After nearly 30 years in business and 10 albums in, Glaswegian cacophonists Mogwai have earned the right to an adulatory documentary – and they get one here, directed by former photographer Antony Crook. It has a purist approach, taking cues from the band’s anti-logorrheic approach by offering only a loose biography and comparatively little by way of analysis. All the better to let their majestic instrumental squalls fill the space, unencumbered by too much guiding commentary.
Kicking off just as Mogwai find themselves on the cusp of an unlikely UK No 1 for their last album, As the Love Continues, the film dips back to the late 90s to find them committed early on to meting out exactly the same widescreen guitarscapes. Alex Kapranos, who first put them on stage at the 13th Note Café, speculates that these emotional workouts are expressing what taciturn Glaswegian men usually don’t. Remembering getting the band to record a version of Jewish prayer Avinu Malkeinu (the 2001 single My Father My King), producer Arthur Baker inadvertently puts a finger on the religious-ecstatic nature of Mogwai live. But it’s writer Ian Rankin who identifies the band’s loud/soft dynamics as belonging to a tradition of “Scottish antisyzygy”.

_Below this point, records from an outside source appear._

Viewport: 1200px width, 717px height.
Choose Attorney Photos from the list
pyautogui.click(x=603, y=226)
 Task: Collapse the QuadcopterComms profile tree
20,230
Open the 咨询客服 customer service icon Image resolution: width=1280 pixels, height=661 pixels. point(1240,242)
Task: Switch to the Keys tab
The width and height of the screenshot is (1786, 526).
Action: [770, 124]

Stuart Braithwaite and bandmates are a curiously indirect presence, filmed in the studio and on stage but only occasionally getting caught up in authorial narration. But with the film splicing together different performances of the same song to make these compositions seem even more like gigantic, evolving, saurian entities, the music does the talking.
In fact, the film is something of a muso manifesto, especially when Mary Anne Hobbs lauds them for having remained staunchly independent. With Crook offering scant details of how the approach has worked for Mogwai down the years on an economic and personal level, it’s hard to weigh the worth of that. But if current bands might not find their example viable in a changed industry, the sonic Sturm und Drang is undeniable.